German Courts Rule on Spying in Cyberspace

Good ruling:

The Federal Constitutional Court in Karlsruhe said cyber spying violated individuals’ right to privacy and could be used only in exceptional cases.

More info:

Germany’s Federal Constitutional Court has rejected provisions adopted by the State of North Rhine-Westphalia that allowed investigators to covertly search PCs online. In its ruling, the court creates a new right to confidentiality and integrity of personal data stored on IT systems; the ruling expands the current protection provided by the country’s constitutional rights for telecommunications privacy and the personal right to control private information under the German constitution.
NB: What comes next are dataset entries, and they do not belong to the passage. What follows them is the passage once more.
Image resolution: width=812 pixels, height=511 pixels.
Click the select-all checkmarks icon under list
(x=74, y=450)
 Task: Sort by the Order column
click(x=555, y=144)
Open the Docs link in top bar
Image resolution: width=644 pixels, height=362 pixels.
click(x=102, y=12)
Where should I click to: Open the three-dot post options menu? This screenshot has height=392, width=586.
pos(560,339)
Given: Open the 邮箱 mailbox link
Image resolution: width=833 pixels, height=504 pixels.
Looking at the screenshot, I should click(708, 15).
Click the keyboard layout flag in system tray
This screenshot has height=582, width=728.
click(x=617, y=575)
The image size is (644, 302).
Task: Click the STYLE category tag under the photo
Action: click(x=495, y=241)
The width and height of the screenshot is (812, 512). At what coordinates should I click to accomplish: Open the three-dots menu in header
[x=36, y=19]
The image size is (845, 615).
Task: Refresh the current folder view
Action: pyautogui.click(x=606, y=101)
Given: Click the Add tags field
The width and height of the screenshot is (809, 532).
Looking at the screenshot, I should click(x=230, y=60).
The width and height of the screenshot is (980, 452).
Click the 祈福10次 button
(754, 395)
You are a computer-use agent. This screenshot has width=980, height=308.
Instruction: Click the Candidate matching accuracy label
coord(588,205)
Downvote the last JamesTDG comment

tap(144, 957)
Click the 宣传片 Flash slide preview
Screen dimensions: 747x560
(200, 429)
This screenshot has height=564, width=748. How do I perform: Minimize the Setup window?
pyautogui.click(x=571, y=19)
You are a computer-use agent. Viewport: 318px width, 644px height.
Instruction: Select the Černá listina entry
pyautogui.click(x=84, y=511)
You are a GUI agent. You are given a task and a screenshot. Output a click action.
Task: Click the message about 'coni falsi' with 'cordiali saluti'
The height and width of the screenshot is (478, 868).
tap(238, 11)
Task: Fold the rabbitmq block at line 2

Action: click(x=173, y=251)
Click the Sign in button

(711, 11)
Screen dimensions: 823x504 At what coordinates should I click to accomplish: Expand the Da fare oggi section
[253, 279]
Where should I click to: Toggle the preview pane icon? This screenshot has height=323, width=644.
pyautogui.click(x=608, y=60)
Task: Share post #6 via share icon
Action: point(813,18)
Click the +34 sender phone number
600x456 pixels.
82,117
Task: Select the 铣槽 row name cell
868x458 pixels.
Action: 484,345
In line with an earlier ruling on censuses, the judges found that the modern digital world requires a new right, but not one which is absolute ­ exceptions can be made if there is just cause. The judges did not feel that the blanket covert online searches that North Rhine-Westphalia’s (NRW) provisions allowed fell under that category; rather, these searches were found to be a severe violation of privacy.

The court explained that strict legal provisions apply for covert online searches of PCs, as with exceptional cases of telephone tapping or other exceptions to the right to privacy. Specifically, the judges say that private PCs can only be covertly searched “if there is evidence that an important overriding right would otherwise be violated.”

More articles. Commentary. And here’s the ruling—in German, of course.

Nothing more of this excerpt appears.